According to the Wikipedia, Phishing (pronounced FISH.ing) is a form of social engineering, characterised by attempts to fraudulently acquire sensitive information, such as passwords and credit card details, by masquerading as a trustworthy person or business in an apparently official electronic communication, such as an email or an instant message. The term phishing arises from the use of increasingly sophisticated lures to “fish” for users’ financial information and passwords.

COMPUTERWORLD’s DEFINITION: “Phishing is a technique used to gain personal information for purposes of identity theft, using fraudulent e-mail messages that appear to come from legitimate businesses. These authentic-looking messages are designed to fool recipients into divulging personal data such as account numbers and passwords, credit card numbers and Social Security numbers.”

WARNING: None of the emails below are legitimate emails from the companies they seem to represent. All of them are bogus and attempt to solicit account information from customers of the target companies. No legitimate emails from these companies would ask you to verify your account information in this manner. Note that most of the links in these emails do not go to the real companies websites, but rather to some other website where a fake input form is used to collect the customers account information.

Whenever you are inboubt about an email that appears to come from a company with whom you have an account, do one of the following:

1. Call the company to verify that the email was sent by them.
2. Forward the email to an email address from the company that you know is valid and ask for verification. Don’t use any email address that is supplied in the email you received.
3. Type the company’s URL directly into your Browser’s URL address box (don’t use any links in the email that was sent to you). Logon to your account and check if your account is working properly. Look to see if the company has an address where you can report suspecious emails or mailings and forward the email to that address.

Phishing Email Example 1:

The following example was received 12/14/05 and targets USAA customers. Note that the link provided in the email does not go to a USAA website. However, even if it did seem to point to a USAA website, the link could be descised through several methods using HTML email to actually be pointing to somewhere else so don’t ever assume that the links are really pointing to the legitimate company website even if they seem to be doing so.
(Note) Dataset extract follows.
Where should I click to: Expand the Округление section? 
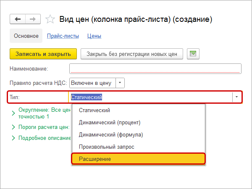[x=14, y=110]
USAA will NEVER send their customers an email similar to the one below asking the customer to enter their account information for verification.

Dear USAA Member,

During our regular update and verification of the accounts, we could not verify your current information. Either your information has changed or it is incomplete.
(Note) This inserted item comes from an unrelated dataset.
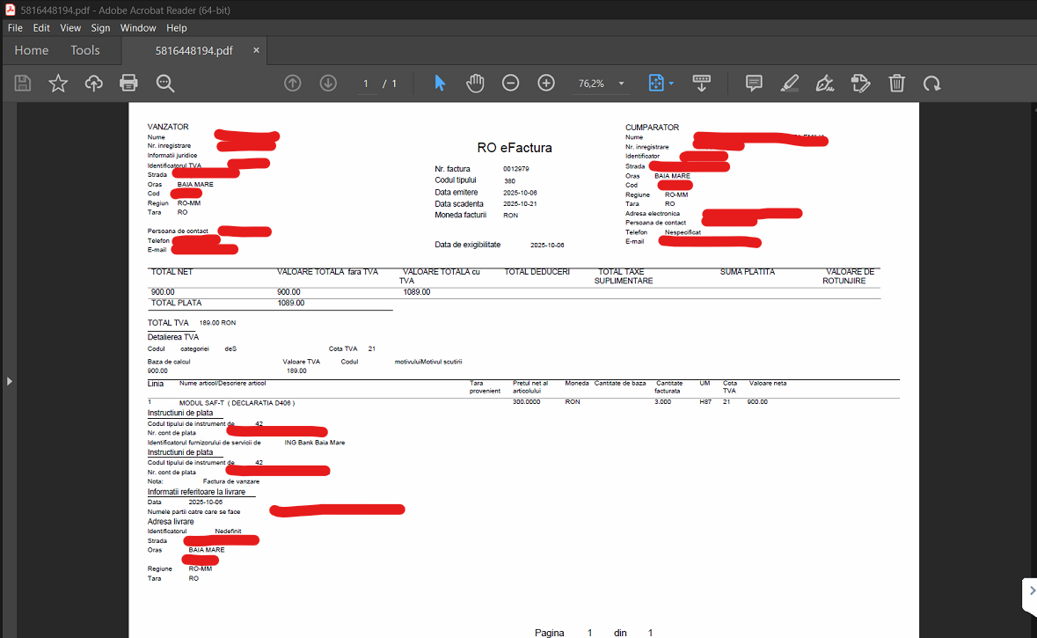Click the Save file icon
Screen dimensions: 1037x638
(x=23, y=84)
As a result, your access to online banking on USAA has been restricted. To start using fully your online account, please update and verify your information by clicking the link below :

http://www.ptcnets.com

Thank you for your prompt attention to this matter.

Regards,
USAA Inc.

Phishing Email Example 2:

The following email arrived 12/15/05 to an email address that is used only by Ezine Publishers requesting a copy of an article from an autoresponder. Thus the email address was obviously harvested from the Internet without any knowledge of its real use. Things that immediately identify this email as a Phishing email include:

1. The email address to which it was sent. (Only used for articles, thus no account would be associated with this address).
2. I do not have an account with the Navy Federal Credit Union
3. The link address in the email does not really point to a Navy Federal Credit Union website. (place your mouse cursor over the link and you will see that the link really points to “http://www.farmaciagalenica.com/imagenes/new/index.asp”

Again, the email below is NOT an email from the official Navy Federal Credit Union website, but rather a Phishing attempt targeting Navy Federal Credit Union customers. The Navy Federal Credit Union would NEVER send out such an email to its customers.

Phishing Email Example 3:

I received the following Phishing email on 7/29/06. This is NOT a legitimate email from PayPal®.
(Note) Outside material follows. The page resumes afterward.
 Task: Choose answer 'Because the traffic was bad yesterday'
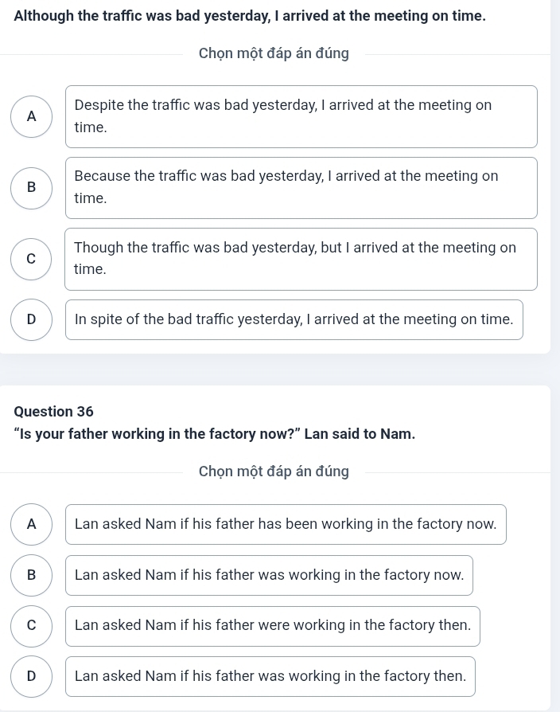pos(301,188)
If you place your cursor over the link “Click here to update our PayPal account information” you will see that the actual link does not go to a PayPal address, but simply to an IP numbered address “http://80.163.160.10/”

1. PayPal will not send you an email asking you to update your account information.
2. If PayPal sends you a link that requires you to enter sensitive information (such as your userid and password when you log on to their site) it will be to a PayPal address with “https:” not “http:” preceeding the address. Https is the secure protocol.
3. If you have a PayPal account and are in doubt as to whether or not an email actually comes from PayPay, do not click on the link provided in the email, but rather open up your web browser and type www.PayPal.com directly in to the address box. This way, if the link is bogus, you will not go to a fake PayPal page (Phishing websites will steal the actual logos and other images from the legitimate website to creat a look-a-like site, so don’t fall for that trap).